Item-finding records
· · · · ·

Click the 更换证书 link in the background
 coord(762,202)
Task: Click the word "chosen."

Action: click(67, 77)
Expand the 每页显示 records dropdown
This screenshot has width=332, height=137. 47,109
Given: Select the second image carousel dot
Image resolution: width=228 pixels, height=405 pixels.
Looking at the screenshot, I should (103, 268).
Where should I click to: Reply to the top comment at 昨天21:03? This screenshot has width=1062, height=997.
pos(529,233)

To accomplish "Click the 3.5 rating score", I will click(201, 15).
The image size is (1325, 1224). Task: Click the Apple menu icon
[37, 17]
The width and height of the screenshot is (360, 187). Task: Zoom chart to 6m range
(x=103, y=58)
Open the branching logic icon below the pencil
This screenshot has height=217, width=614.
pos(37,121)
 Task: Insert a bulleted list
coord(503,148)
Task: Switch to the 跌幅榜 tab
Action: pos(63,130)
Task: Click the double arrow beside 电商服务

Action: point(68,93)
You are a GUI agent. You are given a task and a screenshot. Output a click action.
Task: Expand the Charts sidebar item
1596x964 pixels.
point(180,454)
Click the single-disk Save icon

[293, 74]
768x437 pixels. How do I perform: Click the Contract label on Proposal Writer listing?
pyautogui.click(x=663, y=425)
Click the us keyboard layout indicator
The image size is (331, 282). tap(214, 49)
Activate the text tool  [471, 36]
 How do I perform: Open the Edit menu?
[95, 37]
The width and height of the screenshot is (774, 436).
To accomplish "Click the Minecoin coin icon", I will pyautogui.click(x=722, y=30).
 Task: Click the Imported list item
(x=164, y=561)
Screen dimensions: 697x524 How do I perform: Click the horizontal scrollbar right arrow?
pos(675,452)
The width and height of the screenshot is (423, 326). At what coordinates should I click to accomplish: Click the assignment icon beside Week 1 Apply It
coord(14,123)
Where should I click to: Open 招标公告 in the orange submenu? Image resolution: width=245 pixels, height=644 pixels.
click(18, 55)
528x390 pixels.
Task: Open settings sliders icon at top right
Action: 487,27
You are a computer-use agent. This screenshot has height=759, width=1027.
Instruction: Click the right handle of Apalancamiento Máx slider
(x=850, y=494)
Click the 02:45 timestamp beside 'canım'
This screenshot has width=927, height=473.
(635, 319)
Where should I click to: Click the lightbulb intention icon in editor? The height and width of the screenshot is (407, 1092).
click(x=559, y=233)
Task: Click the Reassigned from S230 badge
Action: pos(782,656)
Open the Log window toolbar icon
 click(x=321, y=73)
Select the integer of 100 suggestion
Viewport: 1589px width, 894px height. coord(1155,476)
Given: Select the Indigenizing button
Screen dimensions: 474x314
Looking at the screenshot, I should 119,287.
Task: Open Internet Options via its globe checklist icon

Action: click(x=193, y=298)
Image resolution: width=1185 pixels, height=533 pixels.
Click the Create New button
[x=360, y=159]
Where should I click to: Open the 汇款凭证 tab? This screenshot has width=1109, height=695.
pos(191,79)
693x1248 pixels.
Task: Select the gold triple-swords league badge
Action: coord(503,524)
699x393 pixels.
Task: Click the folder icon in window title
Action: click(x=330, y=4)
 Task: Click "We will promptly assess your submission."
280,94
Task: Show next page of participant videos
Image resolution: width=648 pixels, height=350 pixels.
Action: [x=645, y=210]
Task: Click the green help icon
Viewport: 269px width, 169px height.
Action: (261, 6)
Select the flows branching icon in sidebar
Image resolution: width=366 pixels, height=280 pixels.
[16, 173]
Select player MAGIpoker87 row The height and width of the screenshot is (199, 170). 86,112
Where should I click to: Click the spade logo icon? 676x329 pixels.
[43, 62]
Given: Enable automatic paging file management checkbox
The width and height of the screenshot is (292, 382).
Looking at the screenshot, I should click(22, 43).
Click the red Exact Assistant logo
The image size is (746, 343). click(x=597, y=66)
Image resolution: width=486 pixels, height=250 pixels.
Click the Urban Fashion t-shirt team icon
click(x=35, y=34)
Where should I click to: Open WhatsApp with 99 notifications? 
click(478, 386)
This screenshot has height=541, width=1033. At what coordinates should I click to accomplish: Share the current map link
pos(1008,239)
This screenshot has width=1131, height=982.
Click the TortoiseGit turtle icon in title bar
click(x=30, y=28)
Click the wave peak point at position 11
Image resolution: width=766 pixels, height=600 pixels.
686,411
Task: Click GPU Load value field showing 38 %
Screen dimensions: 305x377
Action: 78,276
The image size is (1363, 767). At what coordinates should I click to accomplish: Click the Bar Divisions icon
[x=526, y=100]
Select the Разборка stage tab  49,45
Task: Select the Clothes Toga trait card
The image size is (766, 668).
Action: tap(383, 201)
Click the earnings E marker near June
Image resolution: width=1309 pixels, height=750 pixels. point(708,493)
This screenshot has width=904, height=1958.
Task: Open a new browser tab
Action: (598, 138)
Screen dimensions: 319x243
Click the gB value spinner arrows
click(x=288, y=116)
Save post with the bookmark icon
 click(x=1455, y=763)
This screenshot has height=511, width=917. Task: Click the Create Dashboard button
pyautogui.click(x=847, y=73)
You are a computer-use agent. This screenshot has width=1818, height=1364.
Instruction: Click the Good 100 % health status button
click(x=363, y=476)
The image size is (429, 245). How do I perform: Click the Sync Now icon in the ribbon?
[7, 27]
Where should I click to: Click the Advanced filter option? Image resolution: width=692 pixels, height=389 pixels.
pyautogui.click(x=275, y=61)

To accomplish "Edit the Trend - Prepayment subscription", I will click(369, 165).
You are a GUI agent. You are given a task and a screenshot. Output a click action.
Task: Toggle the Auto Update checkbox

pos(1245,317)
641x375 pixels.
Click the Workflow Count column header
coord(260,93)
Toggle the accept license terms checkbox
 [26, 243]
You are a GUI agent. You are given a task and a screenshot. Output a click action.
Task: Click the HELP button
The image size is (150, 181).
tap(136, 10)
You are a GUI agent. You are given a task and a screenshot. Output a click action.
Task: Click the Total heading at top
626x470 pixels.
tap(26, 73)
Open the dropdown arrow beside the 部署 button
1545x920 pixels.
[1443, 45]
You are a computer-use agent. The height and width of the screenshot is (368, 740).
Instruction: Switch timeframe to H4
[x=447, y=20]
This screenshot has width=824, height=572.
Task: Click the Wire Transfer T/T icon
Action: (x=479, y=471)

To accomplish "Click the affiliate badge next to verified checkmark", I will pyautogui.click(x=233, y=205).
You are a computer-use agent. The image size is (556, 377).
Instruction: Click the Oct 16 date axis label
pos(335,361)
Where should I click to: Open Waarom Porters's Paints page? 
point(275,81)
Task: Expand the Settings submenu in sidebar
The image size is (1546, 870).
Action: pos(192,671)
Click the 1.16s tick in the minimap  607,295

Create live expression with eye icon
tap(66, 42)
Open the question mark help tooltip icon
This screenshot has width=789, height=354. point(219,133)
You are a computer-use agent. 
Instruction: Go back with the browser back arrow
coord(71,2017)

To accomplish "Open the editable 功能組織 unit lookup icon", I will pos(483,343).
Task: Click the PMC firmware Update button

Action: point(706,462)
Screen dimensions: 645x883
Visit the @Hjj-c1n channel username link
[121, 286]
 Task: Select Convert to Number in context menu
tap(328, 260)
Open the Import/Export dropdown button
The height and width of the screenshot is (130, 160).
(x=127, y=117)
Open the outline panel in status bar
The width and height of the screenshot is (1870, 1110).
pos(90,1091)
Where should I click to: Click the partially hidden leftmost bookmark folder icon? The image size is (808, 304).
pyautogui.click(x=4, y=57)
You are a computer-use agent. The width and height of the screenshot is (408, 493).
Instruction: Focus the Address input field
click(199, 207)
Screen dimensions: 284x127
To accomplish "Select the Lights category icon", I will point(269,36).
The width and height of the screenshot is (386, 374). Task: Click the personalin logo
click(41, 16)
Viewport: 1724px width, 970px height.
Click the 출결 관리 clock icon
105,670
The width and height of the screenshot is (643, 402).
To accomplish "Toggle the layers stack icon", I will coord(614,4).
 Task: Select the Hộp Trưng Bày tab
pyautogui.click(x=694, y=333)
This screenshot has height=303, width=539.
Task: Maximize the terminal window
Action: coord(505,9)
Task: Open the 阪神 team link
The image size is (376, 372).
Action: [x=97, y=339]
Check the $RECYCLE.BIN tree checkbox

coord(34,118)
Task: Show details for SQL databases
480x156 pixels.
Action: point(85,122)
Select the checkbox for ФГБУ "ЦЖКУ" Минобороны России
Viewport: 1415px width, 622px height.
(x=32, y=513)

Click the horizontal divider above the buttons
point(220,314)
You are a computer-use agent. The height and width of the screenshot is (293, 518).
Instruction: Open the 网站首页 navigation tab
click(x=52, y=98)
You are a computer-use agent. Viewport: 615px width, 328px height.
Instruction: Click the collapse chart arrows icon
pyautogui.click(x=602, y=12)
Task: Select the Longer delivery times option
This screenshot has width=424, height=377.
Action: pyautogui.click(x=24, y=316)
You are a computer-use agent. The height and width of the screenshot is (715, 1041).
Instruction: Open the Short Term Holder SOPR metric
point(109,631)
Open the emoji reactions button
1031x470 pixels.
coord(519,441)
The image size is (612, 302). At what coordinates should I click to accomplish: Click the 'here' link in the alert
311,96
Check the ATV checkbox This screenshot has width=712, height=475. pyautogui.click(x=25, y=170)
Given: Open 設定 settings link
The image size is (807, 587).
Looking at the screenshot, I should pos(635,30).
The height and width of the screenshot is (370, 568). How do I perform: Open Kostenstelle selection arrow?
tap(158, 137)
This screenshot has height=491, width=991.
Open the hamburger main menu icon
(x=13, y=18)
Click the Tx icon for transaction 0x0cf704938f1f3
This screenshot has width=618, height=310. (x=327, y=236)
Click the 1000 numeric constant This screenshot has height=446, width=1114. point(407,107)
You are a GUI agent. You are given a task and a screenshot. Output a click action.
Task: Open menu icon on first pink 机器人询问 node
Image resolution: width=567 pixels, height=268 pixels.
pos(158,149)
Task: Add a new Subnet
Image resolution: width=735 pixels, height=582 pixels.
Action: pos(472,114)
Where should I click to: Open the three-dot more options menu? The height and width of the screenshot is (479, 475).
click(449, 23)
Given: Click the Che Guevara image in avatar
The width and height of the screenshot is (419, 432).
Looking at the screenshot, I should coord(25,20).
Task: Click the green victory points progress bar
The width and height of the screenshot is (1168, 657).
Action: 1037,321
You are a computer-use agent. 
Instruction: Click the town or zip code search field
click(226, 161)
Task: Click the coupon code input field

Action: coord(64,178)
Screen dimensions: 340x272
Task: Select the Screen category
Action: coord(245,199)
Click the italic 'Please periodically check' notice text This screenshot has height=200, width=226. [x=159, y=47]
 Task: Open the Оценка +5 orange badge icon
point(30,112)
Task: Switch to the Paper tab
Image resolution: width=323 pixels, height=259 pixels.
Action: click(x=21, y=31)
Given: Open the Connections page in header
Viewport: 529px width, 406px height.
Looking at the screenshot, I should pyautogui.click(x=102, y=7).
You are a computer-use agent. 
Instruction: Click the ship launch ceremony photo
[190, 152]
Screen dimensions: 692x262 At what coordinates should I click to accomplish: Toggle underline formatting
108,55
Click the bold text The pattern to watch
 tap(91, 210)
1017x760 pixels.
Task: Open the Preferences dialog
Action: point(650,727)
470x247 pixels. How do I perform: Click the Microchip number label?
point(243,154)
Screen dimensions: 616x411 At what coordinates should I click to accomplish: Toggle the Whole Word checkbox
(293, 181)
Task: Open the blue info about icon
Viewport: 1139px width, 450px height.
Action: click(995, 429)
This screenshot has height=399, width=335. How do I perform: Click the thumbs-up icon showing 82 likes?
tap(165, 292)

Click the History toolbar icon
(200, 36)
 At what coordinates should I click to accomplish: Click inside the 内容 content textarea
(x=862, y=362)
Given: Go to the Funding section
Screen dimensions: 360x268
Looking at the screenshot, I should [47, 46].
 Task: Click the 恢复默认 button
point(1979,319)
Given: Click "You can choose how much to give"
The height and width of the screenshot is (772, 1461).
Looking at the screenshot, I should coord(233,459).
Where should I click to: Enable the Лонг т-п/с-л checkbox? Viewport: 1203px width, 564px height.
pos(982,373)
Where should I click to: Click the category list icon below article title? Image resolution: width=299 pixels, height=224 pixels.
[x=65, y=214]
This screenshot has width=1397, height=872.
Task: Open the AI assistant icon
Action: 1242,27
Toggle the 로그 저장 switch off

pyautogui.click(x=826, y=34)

· · · · ·

**EXERCISE**
Quote the listing above verbatim, from the line containing "is (293, 518)." up to and including the line containing "pyautogui.click(x=602, y=12)".

**WORKED SOLUTION**
You are a computer-use agent. The height and width of the screenshot is (293, 518).
Instruction: Open the 网站首页 navigation tab
click(x=52, y=98)
You are a computer-use agent. Viewport: 615px width, 328px height.
Instruction: Click the collapse chart arrows icon
pyautogui.click(x=602, y=12)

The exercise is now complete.